Judith M Stillion Author & Editor

Judith M. Stillion, PhD, CT is Professor Emerita of psychology and currently serves as a consultant on a variety of issues including end-of-life issues, meaningful aging, positive psychology applied to grieving and dying, strategic planning and facilitation of grief groups. Dr. Stillion's varied career includes teaching and counseling in the public schools and at the university level. She began teaching the psychology of death and dying in 1975 and continued for over 20 years. She also served as Associate and Vice-Chancellor for Academic Affairs at Western Carolina University, USA Associate Vice-President for Academic Affairs in the University of North Carolina System and founding Director of the Institute for Leadership, Ethics & Character at Kennesaw State University. Dr. Stillion is a past-president of the Association for Death Education and Counseling and recipient of both their Death Educator and Contributions to the Field awards. She has written three books and numerous chapters and articles in her field of expertise, which include suicide across the life span, aging, positive psychology applied to grief groups and gender issues in death and grief.

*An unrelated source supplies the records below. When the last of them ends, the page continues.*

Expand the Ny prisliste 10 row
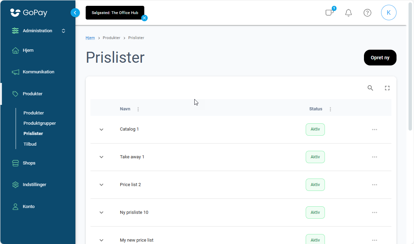pos(101,212)
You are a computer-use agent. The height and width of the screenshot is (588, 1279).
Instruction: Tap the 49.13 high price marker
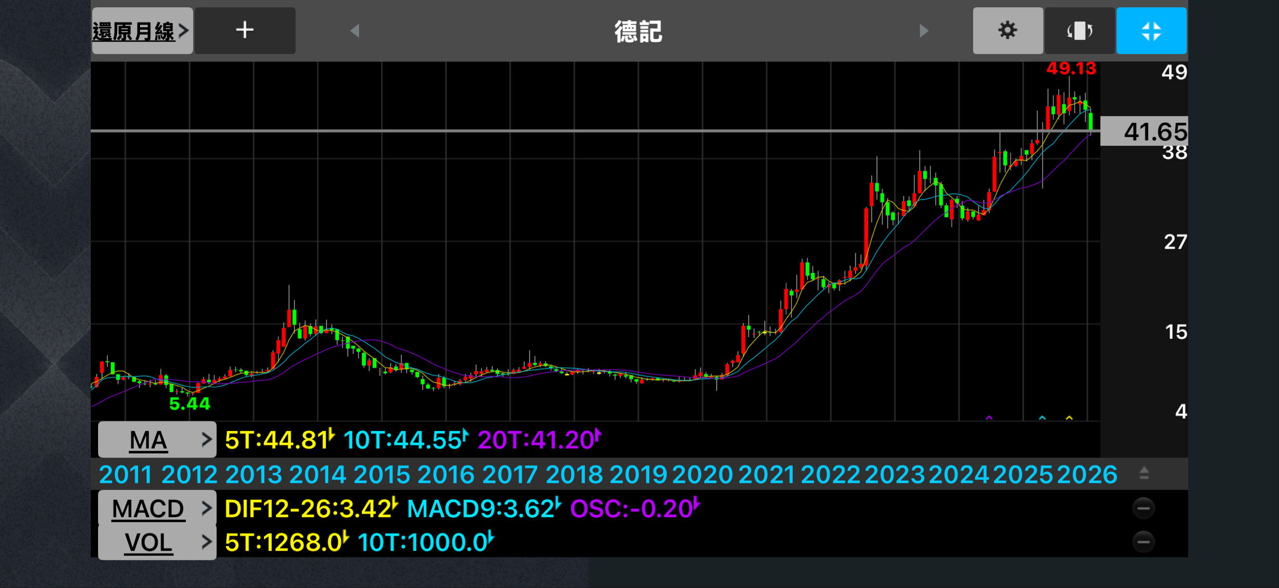tap(1071, 69)
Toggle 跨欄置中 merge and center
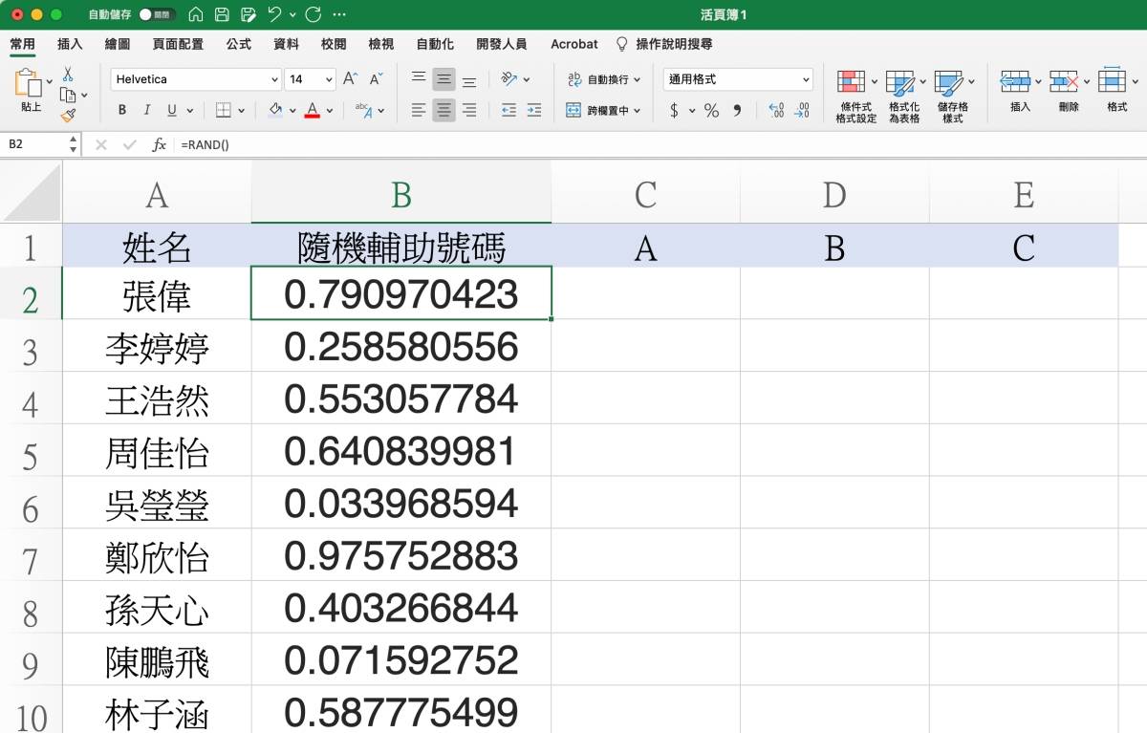This screenshot has width=1147, height=733. (602, 111)
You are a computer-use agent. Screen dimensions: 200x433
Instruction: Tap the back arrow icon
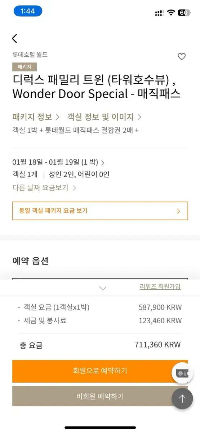(14, 38)
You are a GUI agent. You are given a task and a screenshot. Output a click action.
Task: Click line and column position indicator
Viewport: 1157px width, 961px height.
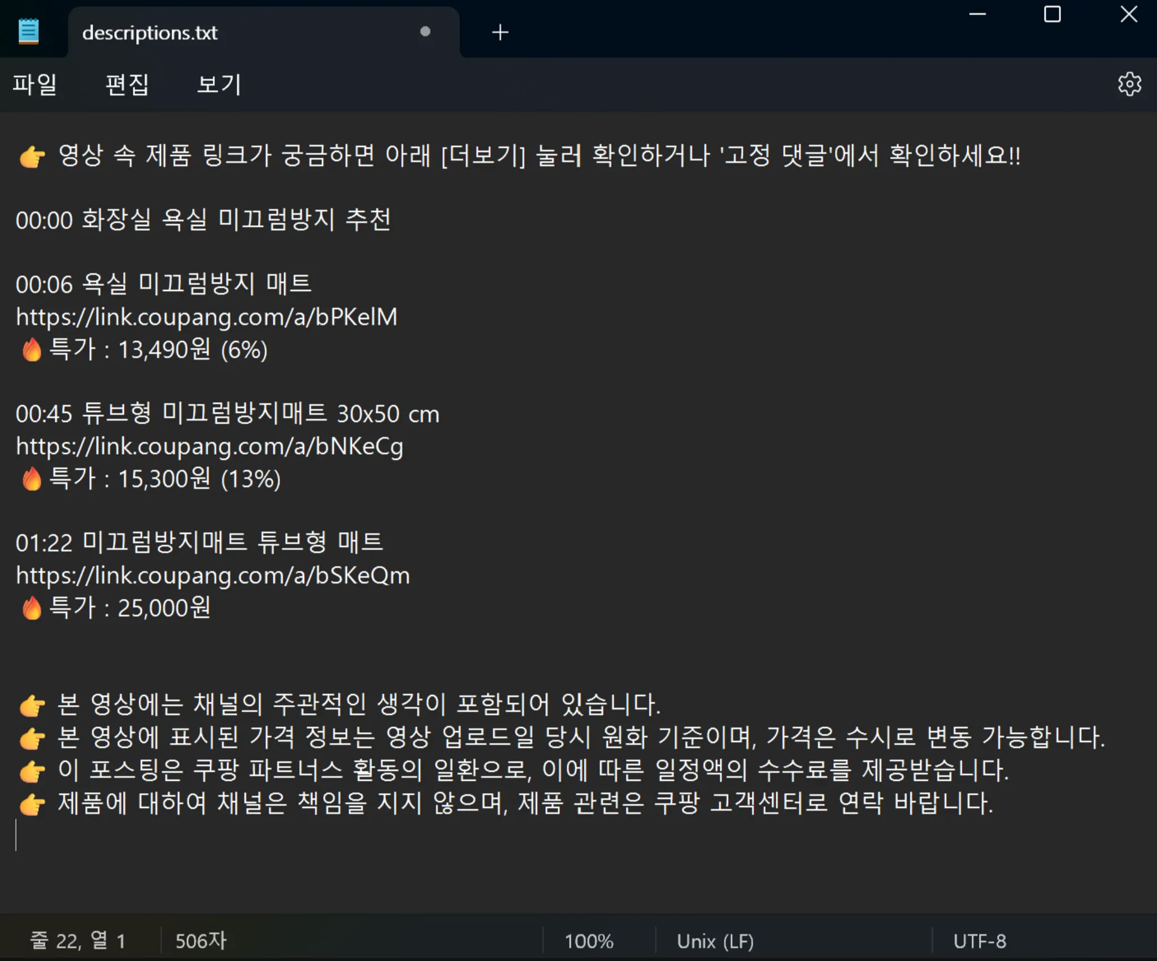77,941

Thomas Attig, PhD, is the author of Catching Your Breath in Grief and Grace Will Lead You Home (2012), The Heart of Grief: Death and the Search for Lasting Love (2000), How We Grieve: Relearning the World (Revised Edition, 2011), and numerous articles and reviews on grief and loss, care of the dying, suicide intervention, death education, expert witnessing in wrongful death cases, the ethics of interactions with the dying, and the nature of applied philosophy. He spent the greater part of his career (1972-95) as Professor of Philosophy (now Emeritus) at Bowling Green State University, USA where he served as Department Chair for eleven years and established the first PhD in Applied Philosophy in the world in 1987. A Past President of the Association for Death Education and Counseling, Dr. Attig has also served as Vice Chair of the Board of Directors of the International Work Group on Death, Dying, and Bereavement. He holds degrees in philosophy from Northwestern University (BA) and Washington University in St. Louis (MA and PhD). He currently resides in Victoria, BC, Canada and devotes his time to writing and speaking.